Records to process
+++

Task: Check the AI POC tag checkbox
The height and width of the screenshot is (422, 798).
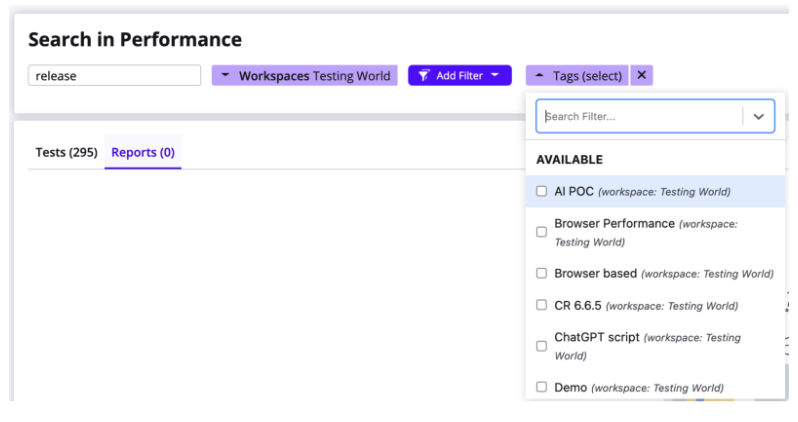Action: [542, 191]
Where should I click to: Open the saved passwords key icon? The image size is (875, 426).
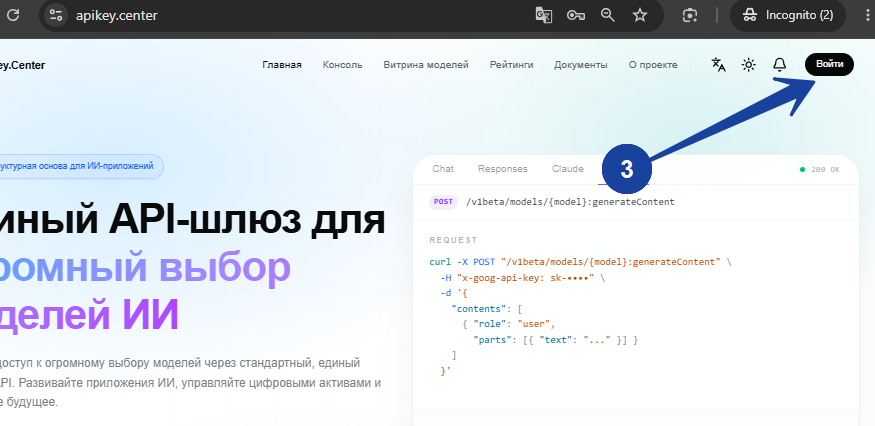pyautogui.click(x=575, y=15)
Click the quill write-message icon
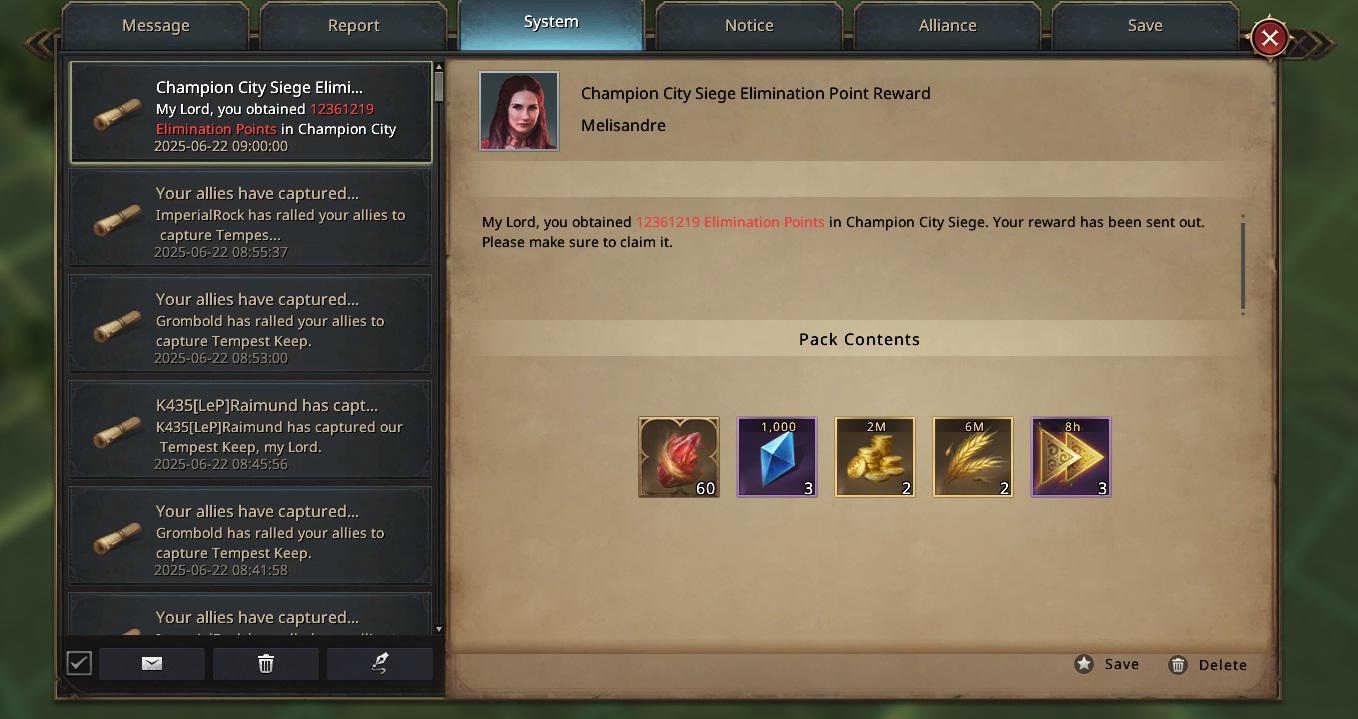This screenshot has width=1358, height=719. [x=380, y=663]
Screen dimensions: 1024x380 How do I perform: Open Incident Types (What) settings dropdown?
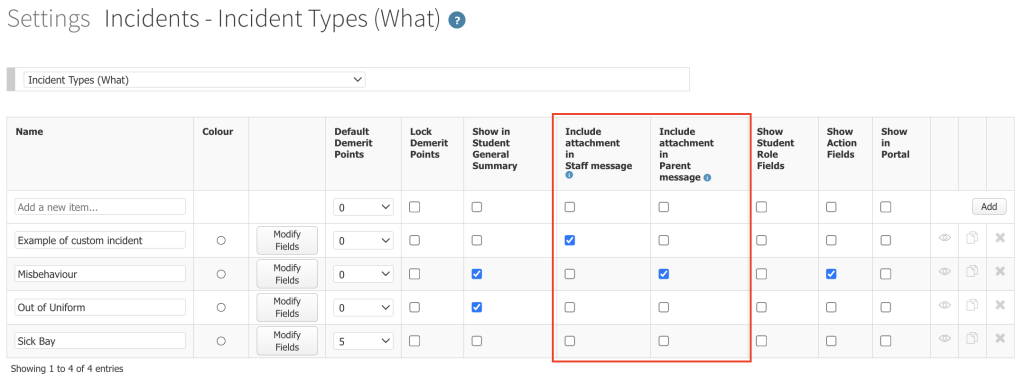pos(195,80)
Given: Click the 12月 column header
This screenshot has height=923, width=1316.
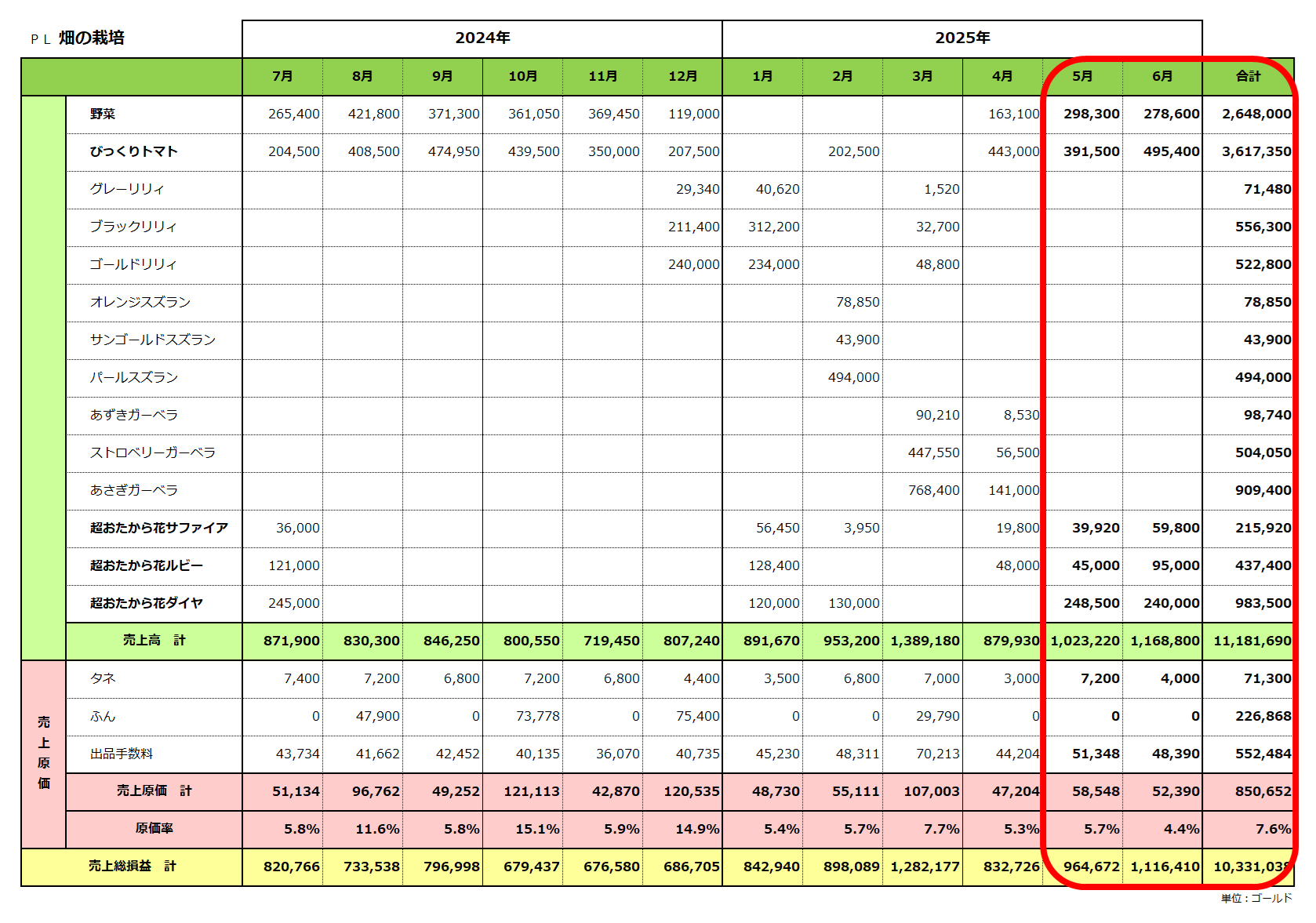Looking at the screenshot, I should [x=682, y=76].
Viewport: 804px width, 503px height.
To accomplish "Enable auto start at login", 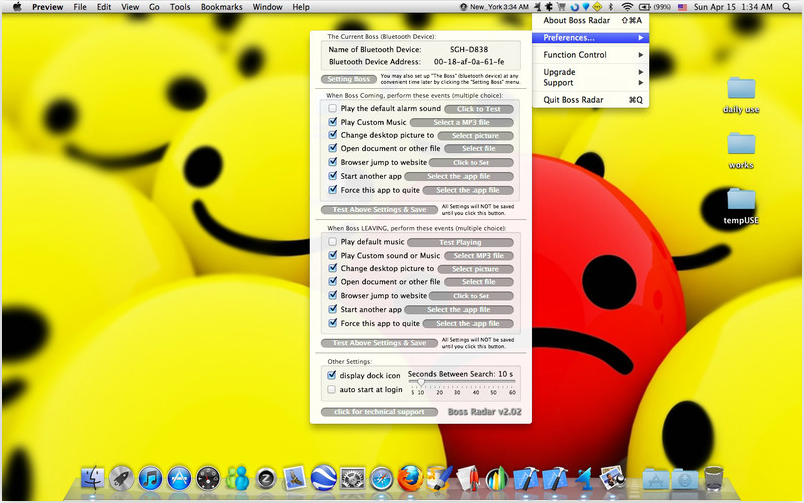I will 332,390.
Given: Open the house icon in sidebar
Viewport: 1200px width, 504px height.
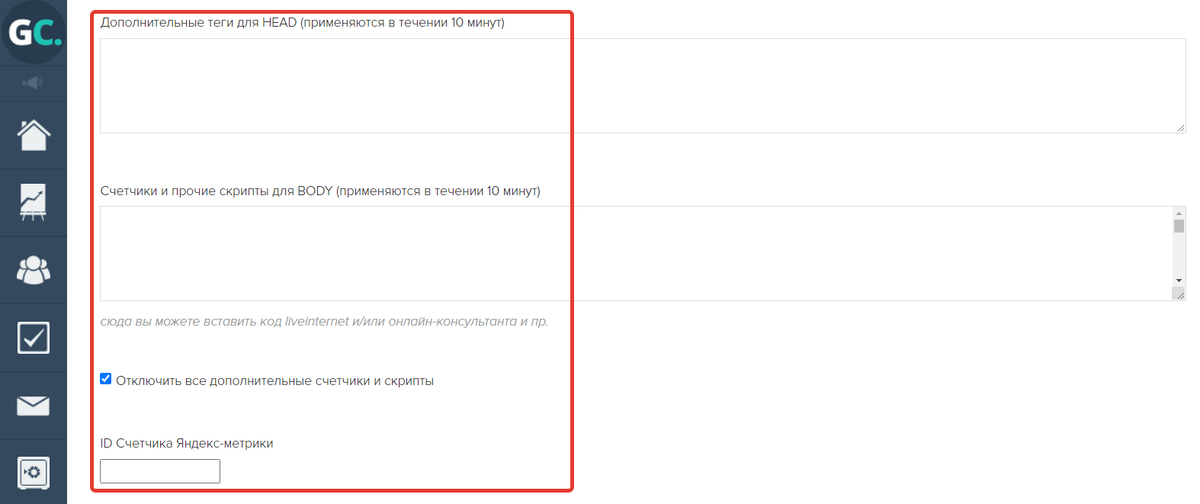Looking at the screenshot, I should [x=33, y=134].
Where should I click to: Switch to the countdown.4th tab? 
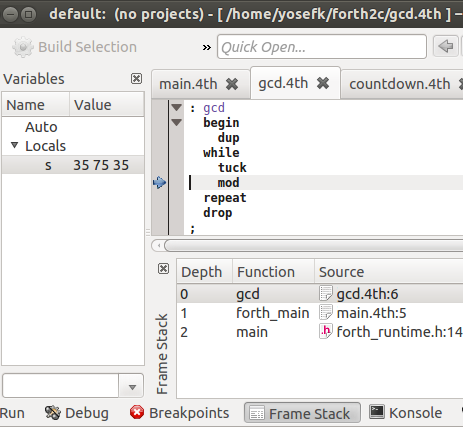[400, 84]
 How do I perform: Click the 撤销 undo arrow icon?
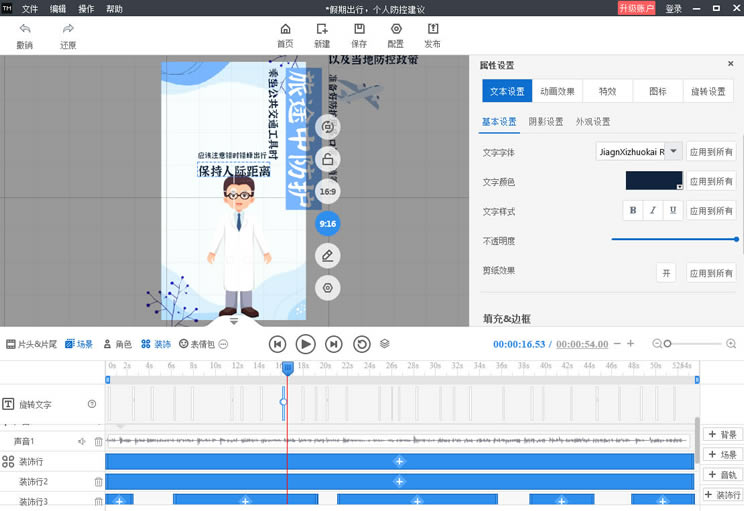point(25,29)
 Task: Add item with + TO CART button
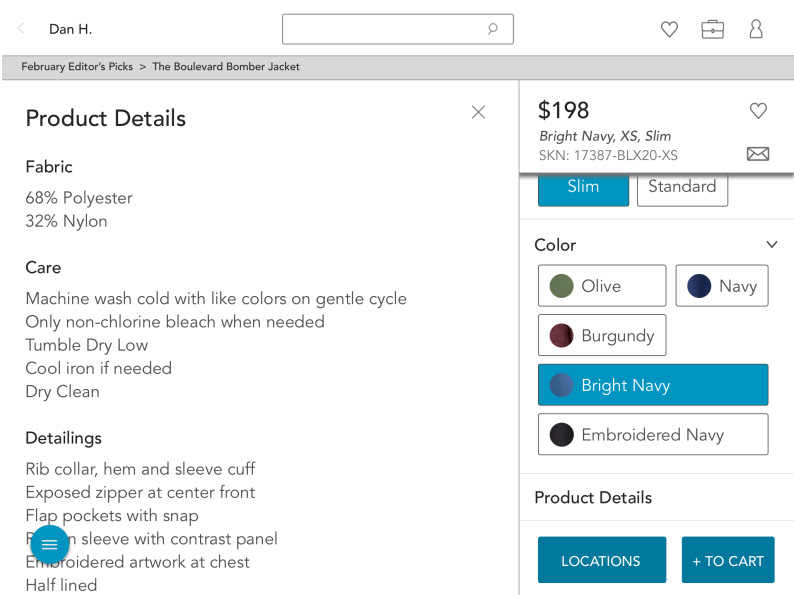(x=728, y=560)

+++

Write out the lines of the listing from the one that holds "Where should I click to: Switch" to the very last line, both included, exactly as they appear and without any pictures.

Result of this task
Where should I click to: Switch to the countdown.4th tab? 
[400, 84]
 How do I perform: Click the 撤销 undo arrow icon?
point(25,29)
 Task: Add item with + TO CART button
(x=728, y=560)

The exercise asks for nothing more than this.